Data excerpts
::::

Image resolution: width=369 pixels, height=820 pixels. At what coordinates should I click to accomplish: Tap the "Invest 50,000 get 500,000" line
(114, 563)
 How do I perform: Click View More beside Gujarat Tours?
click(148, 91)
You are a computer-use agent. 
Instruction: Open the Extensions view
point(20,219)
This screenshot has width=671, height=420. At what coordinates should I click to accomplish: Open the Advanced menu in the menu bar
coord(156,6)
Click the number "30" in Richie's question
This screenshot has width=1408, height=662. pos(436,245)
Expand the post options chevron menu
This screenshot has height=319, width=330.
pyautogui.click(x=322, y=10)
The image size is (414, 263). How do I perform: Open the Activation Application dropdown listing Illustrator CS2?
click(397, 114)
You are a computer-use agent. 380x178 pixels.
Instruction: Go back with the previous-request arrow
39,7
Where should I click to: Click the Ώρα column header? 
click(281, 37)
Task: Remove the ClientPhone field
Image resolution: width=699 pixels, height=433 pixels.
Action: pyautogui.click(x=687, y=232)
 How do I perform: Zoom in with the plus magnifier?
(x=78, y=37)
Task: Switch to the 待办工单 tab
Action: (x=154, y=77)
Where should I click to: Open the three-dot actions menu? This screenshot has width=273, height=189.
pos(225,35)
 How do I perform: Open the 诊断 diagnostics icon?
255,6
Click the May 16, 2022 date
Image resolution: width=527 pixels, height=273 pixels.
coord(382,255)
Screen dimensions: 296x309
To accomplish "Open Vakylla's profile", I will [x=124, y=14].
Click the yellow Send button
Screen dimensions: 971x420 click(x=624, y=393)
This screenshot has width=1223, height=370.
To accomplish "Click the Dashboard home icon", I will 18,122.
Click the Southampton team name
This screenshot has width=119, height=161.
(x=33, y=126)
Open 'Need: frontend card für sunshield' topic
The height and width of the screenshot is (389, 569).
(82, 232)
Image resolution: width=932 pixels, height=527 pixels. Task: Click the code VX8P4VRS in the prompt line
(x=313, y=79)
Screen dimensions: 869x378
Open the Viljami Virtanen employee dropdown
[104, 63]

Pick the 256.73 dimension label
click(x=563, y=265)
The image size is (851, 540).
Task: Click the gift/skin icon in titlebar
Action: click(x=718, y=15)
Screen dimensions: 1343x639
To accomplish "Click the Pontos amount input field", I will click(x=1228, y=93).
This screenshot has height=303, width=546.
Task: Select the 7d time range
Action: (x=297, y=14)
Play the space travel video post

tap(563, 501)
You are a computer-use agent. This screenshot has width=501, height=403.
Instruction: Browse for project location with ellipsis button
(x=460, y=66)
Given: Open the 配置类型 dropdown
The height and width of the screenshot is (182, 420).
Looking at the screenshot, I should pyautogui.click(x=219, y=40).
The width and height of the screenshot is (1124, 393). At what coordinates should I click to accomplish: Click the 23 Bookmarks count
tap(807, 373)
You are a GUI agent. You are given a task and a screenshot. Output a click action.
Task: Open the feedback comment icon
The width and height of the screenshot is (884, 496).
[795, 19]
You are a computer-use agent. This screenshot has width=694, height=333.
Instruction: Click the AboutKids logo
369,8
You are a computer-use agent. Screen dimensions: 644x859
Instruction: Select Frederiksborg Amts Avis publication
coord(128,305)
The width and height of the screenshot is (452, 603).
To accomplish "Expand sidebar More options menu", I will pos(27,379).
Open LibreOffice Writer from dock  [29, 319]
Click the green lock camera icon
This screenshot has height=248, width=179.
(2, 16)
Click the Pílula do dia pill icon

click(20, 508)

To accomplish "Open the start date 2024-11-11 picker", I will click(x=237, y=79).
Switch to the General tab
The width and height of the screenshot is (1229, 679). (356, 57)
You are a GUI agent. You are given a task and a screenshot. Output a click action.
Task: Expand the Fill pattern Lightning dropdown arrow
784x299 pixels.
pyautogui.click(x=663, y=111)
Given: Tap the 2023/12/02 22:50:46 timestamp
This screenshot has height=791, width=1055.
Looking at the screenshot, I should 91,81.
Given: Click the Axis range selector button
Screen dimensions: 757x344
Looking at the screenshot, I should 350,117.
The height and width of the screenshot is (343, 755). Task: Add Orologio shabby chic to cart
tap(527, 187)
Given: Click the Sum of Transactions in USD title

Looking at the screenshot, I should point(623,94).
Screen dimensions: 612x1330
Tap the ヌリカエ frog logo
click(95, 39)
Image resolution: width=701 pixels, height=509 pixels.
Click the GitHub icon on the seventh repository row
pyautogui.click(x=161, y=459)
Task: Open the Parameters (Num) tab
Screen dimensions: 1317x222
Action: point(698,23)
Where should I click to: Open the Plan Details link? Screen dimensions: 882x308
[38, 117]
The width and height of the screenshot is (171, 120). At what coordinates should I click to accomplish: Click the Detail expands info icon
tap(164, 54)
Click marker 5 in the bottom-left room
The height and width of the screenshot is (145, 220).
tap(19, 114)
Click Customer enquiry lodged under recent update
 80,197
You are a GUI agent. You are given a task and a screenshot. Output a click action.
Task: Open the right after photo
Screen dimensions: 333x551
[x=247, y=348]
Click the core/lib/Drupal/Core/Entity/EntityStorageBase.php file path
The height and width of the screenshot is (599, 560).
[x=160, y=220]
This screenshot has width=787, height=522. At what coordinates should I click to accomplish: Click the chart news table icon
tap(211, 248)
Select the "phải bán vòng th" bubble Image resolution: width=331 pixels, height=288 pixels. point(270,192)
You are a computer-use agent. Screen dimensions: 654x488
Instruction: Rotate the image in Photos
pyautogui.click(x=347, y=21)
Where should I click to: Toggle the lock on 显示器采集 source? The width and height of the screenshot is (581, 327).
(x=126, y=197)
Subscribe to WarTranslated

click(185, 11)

::::

WHAT THE TASK REQUIRES:
Nothing in the records may be altered; restate them word for word.

TASK RESULT:
Image resolution: width=369 pixels, height=820 pixels. At what coordinates should I click to accomplish: Tap the "Invest 50,000 get 500,000" line
(114, 563)
 How do I perform: Click View More beside Gujarat Tours?
click(148, 91)
You are a computer-use agent. 
Instruction: Open the Extensions view
point(20,219)
This screenshot has width=671, height=420. At what coordinates should I click to accomplish: Open the Advanced menu in the menu bar
coord(156,6)
Click the number "30" in Richie's question
This screenshot has width=1408, height=662. pos(436,245)
Expand the post options chevron menu
This screenshot has height=319, width=330.
pyautogui.click(x=322, y=10)
The image size is (414, 263). How do I perform: Open the Activation Application dropdown listing Illustrator CS2?
click(397, 114)
You are a computer-use agent. 380x178 pixels.
Instruction: Go back with the previous-request arrow
39,7
Where should I click to: Click the Ώρα column header? 
click(281, 37)
Task: Remove the ClientPhone field
Image resolution: width=699 pixels, height=433 pixels.
Action: pyautogui.click(x=687, y=232)
 How do I perform: Zoom in with the plus magnifier?
(x=78, y=37)
Task: Switch to the 待办工单 tab
Action: (x=154, y=77)
Where should I click to: Open the three-dot actions menu? This screenshot has width=273, height=189.
pos(225,35)
 How do I perform: Open the 诊断 diagnostics icon?
255,6
Click the May 16, 2022 date
Image resolution: width=527 pixels, height=273 pixels.
coord(382,255)
Screen dimensions: 296x309
To accomplish "Open Vakylla's profile", I will [x=124, y=14].
Click the yellow Send button
Screen dimensions: 971x420 click(x=624, y=393)
This screenshot has width=1223, height=370.
To accomplish "Click the Dashboard home icon", I will 18,122.
Click the Southampton team name
This screenshot has width=119, height=161.
(x=33, y=126)
Open 'Need: frontend card für sunshield' topic
The height and width of the screenshot is (389, 569).
(82, 232)
Image resolution: width=932 pixels, height=527 pixels. Task: Click the code VX8P4VRS in the prompt line
(x=313, y=79)
Screen dimensions: 869x378
Open the Viljami Virtanen employee dropdown
[104, 63]

Pick the 256.73 dimension label
click(x=563, y=265)
The image size is (851, 540).
Task: Click the gift/skin icon in titlebar
Action: click(x=718, y=15)
Screen dimensions: 1343x639
To accomplish "Click the Pontos amount input field", I will click(x=1228, y=93).
This screenshot has height=303, width=546.
Task: Select the 7d time range
Action: (x=297, y=14)
Play the space travel video post

tap(563, 501)
You are a computer-use agent. This screenshot has width=501, height=403.
Instruction: Browse for project location with ellipsis button
(x=460, y=66)
Given: Open the 配置类型 dropdown
The height and width of the screenshot is (182, 420).
Looking at the screenshot, I should pyautogui.click(x=219, y=40).
The width and height of the screenshot is (1124, 393). At what coordinates should I click to accomplish: Click the 23 Bookmarks count
tap(807, 373)
You are a GUI agent. You are given a task and a screenshot. Output a click action.
Task: Open the feedback comment icon
The width and height of the screenshot is (884, 496).
[795, 19]
You are a computer-use agent. This screenshot has width=694, height=333.
Instruction: Click the AboutKids logo
369,8
You are a computer-use agent. Screen dimensions: 644x859
Instruction: Select Frederiksborg Amts Avis publication
coord(128,305)
The width and height of the screenshot is (452, 603).
To accomplish "Expand sidebar More options menu", I will pos(27,379).
Open LibreOffice Writer from dock  [29, 319]
Click the green lock camera icon
This screenshot has height=248, width=179.
(2, 16)
Click the Pílula do dia pill icon

click(20, 508)

To accomplish "Open the start date 2024-11-11 picker", I will click(x=237, y=79).
Switch to the General tab
The width and height of the screenshot is (1229, 679). (356, 57)
You are a GUI agent. You are given a task and a screenshot. Output a click action.
Task: Expand the Fill pattern Lightning dropdown arrow
784x299 pixels.
pyautogui.click(x=663, y=111)
Given: Tap the 2023/12/02 22:50:46 timestamp
This screenshot has height=791, width=1055.
Looking at the screenshot, I should 91,81.
Given: Click the Axis range selector button
Screen dimensions: 757x344
Looking at the screenshot, I should 350,117.
The height and width of the screenshot is (343, 755). Task: Add Orologio shabby chic to cart
tap(527, 187)
Given: Click the Sum of Transactions in USD title

Looking at the screenshot, I should point(623,94).
Screen dimensions: 612x1330
Tap the ヌリカエ frog logo
click(95, 39)
Image resolution: width=701 pixels, height=509 pixels.
Click the GitHub icon on the seventh repository row
pyautogui.click(x=161, y=459)
Task: Open the Parameters (Num) tab
Screen dimensions: 1317x222
Action: point(698,23)
Where should I click to: Open the Plan Details link? Screen dimensions: 882x308
[38, 117]
The width and height of the screenshot is (171, 120). At what coordinates should I click to accomplish: Click the Detail expands info icon
tap(164, 54)
Click marker 5 in the bottom-left room
The height and width of the screenshot is (145, 220).
tap(19, 114)
Click Customer enquiry lodged under recent update
 80,197
You are a GUI agent. You are given a task and a screenshot. Output a click action.
Task: Open the right after photo
Screen dimensions: 333x551
[x=247, y=348]
Click the core/lib/Drupal/Core/Entity/EntityStorageBase.php file path
The height and width of the screenshot is (599, 560).
[x=160, y=220]
This screenshot has width=787, height=522. At what coordinates should I click to accomplish: Click the chart news table icon
tap(211, 248)
Select the "phải bán vòng th" bubble Image resolution: width=331 pixels, height=288 pixels. point(270,192)
You are a computer-use agent. Screen dimensions: 654x488
Instruction: Rotate the image in Photos
pyautogui.click(x=347, y=21)
Where should I click to: Toggle the lock on 显示器采集 source? The width and height of the screenshot is (581, 327).
(x=126, y=197)
Subscribe to WarTranslated

click(185, 11)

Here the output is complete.